Counting “unique pairs” of numbers into a python d

2019-08-23 06:53发布

问题:

EDIT: Edited typos; the key values of the dictionary should be dictionaries, not sets.

I will keep the typos here though, as the questions below address this question. My apologies for the confusion.

Here's the problem:

Let's say I have a list of integers whereby are never repeats:

list1 = [2, 3]   

In this case, there is a unique pair 2-3 and 3-2, so the dictionary should be:

{2:{3: 1}, 3:{2: 1}}

That is, there is 1 pair of 2-3 and 1 pair of 3-2.

For larger lists, the pairing is the same, e.g.

list2 = [2, 3, 4]

has the dicitonary

{2:{3: 1}, 3:{2: 1}, 3:{4: 1}, 4:{3: 1}, 2:{4: 1}, 4:{2: 1}}

(1) Once the size of the lists become far larger, how would one algorithmically find the "unique pairs" in this format using python data structures?

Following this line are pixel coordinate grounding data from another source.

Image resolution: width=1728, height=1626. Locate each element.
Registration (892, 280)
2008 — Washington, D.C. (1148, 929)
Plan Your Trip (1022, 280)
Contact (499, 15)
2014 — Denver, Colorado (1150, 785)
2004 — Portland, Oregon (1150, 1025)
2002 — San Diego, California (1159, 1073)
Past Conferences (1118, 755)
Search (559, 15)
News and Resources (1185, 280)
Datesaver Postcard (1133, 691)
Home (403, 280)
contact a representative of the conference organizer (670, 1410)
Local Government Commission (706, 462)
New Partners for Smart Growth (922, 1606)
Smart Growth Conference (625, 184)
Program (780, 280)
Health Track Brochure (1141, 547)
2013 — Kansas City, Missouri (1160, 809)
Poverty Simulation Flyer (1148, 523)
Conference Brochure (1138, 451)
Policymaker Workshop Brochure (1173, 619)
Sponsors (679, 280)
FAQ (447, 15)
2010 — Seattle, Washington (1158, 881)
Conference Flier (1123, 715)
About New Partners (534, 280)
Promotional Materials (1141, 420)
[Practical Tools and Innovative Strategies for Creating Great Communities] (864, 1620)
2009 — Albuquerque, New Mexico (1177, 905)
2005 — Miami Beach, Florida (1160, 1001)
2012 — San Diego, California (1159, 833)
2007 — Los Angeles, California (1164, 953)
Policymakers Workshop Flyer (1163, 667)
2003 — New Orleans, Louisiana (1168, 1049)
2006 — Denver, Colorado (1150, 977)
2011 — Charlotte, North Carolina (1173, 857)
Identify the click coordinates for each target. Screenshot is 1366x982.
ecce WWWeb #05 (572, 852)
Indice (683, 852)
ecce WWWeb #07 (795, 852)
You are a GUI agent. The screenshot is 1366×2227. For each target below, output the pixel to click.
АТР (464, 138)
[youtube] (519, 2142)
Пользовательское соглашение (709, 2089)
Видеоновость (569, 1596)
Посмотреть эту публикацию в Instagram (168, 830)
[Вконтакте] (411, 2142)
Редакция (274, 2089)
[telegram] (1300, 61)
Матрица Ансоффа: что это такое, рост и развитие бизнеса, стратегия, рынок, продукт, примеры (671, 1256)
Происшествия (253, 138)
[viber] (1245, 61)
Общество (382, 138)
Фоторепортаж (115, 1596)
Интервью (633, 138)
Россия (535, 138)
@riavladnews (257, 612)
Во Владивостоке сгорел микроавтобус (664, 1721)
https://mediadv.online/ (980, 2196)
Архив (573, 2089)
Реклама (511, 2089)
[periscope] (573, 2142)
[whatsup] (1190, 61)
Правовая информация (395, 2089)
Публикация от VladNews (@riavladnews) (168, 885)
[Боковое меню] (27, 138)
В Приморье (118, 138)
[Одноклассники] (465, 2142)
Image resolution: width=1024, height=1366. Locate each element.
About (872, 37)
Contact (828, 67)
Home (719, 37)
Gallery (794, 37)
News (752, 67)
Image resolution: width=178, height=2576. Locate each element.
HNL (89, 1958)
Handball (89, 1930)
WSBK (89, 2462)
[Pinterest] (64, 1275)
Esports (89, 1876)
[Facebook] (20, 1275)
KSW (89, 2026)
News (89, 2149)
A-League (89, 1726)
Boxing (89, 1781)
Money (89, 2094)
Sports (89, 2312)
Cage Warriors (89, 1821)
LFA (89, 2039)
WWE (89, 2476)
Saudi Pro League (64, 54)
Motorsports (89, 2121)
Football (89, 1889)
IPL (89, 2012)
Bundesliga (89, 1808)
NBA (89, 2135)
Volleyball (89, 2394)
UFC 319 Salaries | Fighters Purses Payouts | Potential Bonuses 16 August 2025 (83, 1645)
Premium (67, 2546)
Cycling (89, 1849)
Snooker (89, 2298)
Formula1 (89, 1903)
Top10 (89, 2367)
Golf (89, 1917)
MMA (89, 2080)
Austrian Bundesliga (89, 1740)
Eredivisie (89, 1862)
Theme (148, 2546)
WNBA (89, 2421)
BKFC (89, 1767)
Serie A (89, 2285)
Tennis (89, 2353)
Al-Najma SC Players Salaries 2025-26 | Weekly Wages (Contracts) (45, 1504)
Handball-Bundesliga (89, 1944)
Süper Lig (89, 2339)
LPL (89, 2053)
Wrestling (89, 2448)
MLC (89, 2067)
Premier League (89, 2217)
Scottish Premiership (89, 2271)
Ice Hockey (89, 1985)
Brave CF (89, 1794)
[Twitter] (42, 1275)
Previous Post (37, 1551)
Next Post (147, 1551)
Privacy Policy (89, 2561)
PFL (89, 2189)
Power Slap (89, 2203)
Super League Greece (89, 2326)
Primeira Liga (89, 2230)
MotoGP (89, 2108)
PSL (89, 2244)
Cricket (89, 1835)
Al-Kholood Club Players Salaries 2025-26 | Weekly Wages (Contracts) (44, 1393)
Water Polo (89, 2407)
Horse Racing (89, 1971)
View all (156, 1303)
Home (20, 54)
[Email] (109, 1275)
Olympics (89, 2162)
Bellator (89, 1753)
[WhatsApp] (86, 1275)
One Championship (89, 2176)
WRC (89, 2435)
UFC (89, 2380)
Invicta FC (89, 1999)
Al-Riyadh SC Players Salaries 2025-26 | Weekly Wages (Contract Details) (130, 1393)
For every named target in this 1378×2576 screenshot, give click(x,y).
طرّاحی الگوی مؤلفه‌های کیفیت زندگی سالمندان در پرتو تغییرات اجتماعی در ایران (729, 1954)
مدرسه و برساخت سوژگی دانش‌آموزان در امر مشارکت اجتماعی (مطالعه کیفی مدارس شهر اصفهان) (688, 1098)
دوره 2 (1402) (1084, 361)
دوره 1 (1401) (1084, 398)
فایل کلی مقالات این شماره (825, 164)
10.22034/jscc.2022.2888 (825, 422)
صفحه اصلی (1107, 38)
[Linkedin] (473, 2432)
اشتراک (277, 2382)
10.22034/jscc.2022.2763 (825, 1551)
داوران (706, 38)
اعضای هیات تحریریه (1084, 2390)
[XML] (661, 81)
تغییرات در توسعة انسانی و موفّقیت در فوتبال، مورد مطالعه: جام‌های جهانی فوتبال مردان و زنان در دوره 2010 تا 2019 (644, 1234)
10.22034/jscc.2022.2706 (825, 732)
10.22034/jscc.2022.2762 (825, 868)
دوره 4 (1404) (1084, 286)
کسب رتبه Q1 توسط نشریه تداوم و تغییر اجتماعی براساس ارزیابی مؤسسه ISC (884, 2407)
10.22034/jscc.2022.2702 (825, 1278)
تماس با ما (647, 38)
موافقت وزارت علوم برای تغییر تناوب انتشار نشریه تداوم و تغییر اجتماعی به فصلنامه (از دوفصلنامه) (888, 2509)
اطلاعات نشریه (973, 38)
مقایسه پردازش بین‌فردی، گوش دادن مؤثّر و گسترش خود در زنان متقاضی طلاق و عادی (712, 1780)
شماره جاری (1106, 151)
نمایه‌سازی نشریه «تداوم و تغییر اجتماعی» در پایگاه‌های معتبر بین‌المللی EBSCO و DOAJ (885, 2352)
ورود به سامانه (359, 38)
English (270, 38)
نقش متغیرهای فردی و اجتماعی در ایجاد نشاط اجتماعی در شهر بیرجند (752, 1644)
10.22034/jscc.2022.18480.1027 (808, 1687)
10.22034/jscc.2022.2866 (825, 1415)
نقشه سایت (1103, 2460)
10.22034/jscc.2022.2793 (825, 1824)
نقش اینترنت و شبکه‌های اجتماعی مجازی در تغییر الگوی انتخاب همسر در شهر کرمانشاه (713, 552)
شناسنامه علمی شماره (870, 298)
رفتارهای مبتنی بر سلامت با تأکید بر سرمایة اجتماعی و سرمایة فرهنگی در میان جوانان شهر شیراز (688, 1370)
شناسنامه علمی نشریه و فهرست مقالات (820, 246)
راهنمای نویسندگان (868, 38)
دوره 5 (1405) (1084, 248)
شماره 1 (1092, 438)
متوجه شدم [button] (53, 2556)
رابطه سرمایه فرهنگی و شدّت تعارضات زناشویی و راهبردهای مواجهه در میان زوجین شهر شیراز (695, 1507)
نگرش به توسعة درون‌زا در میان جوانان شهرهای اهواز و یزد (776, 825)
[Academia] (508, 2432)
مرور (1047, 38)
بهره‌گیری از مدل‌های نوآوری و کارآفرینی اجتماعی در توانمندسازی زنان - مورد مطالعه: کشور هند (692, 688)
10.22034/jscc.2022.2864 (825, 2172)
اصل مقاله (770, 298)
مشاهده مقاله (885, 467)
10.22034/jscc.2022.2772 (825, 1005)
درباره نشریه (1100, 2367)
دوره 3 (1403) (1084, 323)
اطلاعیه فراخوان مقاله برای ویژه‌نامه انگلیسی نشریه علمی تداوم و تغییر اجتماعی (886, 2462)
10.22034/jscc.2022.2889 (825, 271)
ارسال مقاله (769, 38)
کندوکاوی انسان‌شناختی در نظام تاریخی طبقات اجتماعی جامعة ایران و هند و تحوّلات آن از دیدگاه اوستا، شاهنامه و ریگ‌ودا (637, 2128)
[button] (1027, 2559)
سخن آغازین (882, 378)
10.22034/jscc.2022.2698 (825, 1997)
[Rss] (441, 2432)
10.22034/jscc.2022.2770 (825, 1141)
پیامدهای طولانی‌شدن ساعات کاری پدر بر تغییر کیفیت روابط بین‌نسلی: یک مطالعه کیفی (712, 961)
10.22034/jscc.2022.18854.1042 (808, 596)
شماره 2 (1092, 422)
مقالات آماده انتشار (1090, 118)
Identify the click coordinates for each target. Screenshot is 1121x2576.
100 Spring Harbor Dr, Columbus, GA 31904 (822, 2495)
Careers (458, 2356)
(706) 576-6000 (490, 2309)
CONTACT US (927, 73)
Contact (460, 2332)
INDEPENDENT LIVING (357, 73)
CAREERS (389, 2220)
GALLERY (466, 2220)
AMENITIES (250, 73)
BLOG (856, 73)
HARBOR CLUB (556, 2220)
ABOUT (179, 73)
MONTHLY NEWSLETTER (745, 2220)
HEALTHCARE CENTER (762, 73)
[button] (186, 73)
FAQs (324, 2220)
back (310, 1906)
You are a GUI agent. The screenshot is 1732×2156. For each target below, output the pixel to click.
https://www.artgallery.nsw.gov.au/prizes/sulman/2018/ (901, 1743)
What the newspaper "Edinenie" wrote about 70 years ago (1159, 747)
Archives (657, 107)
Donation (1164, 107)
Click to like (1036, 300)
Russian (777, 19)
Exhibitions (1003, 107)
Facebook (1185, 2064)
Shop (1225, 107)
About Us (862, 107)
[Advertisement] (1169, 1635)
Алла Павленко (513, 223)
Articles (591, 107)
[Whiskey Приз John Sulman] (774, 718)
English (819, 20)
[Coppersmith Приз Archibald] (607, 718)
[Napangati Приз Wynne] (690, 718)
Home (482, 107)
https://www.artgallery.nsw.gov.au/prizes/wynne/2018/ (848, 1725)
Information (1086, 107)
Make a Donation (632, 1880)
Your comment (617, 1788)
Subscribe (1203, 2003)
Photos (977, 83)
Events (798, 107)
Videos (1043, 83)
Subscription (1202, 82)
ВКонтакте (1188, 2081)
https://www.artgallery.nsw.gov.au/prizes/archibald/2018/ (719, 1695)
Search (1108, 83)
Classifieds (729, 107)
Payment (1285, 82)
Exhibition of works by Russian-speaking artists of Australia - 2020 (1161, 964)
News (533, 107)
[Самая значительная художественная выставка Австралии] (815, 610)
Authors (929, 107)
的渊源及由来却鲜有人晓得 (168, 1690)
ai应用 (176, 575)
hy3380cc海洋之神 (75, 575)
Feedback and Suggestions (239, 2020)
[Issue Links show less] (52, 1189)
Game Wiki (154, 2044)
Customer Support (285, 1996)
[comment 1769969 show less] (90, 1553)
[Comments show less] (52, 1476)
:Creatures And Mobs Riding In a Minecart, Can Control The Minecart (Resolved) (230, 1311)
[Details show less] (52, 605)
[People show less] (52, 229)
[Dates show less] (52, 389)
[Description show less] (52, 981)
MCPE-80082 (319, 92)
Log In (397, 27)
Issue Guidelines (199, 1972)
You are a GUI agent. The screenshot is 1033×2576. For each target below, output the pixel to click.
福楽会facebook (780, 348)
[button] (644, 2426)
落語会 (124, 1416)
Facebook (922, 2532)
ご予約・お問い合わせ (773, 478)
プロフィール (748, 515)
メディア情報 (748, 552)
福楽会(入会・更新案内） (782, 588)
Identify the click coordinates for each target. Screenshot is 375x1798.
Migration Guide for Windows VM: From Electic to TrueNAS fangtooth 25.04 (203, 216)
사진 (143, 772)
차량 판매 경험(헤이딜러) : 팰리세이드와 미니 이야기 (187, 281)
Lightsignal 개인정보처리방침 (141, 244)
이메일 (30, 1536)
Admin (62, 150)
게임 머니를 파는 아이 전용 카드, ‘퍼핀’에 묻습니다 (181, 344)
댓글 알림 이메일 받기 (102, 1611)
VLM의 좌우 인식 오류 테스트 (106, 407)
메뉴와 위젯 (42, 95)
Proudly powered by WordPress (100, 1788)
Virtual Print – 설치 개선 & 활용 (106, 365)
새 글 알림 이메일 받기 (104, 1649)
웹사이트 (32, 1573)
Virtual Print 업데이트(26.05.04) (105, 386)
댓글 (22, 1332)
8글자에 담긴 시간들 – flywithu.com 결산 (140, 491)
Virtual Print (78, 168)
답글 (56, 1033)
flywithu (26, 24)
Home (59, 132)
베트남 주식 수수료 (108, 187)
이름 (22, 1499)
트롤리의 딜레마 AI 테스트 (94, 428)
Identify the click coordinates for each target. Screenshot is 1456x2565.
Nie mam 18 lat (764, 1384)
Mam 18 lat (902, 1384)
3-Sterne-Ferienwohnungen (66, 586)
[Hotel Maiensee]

(2) I mentioned that the lists cannot have repeat integers, e.g.

[2, 2, 3]

is impossible, as there are two 2s.

However, one may have a list of lists:

list3 = [[2, 3], [2, 3, 4]] 

whereby the dictionary must be

{2:{3: 2}, 3:{2: 2}, 3:{4: 1}, 4:{3: 1}, 2:{4: 1}, 4:{2: 1}}

as there are two pairs of 2-3 and 3-2. How would one "update" the dictionary given multiple lists within a list?

This is an algorithmic problem, and I don't know of the most efficient solution. My idea would be to somehow cache values in a list and enumerate pairs...but that would be so slow. I'm guessing there's something useful from itertools.

回答1:

What you want is to count pairs that arise from combinations in your lists. You can find those with a Counter and combinations.

from itertools import combinations
from collections import Counter

list2 = [2, 3, 4]

count = Counter(combinations(list2, 2))

print(count)

Output

Counter({(2, 3): 1, (2, 4): 1, (3, 4): 1})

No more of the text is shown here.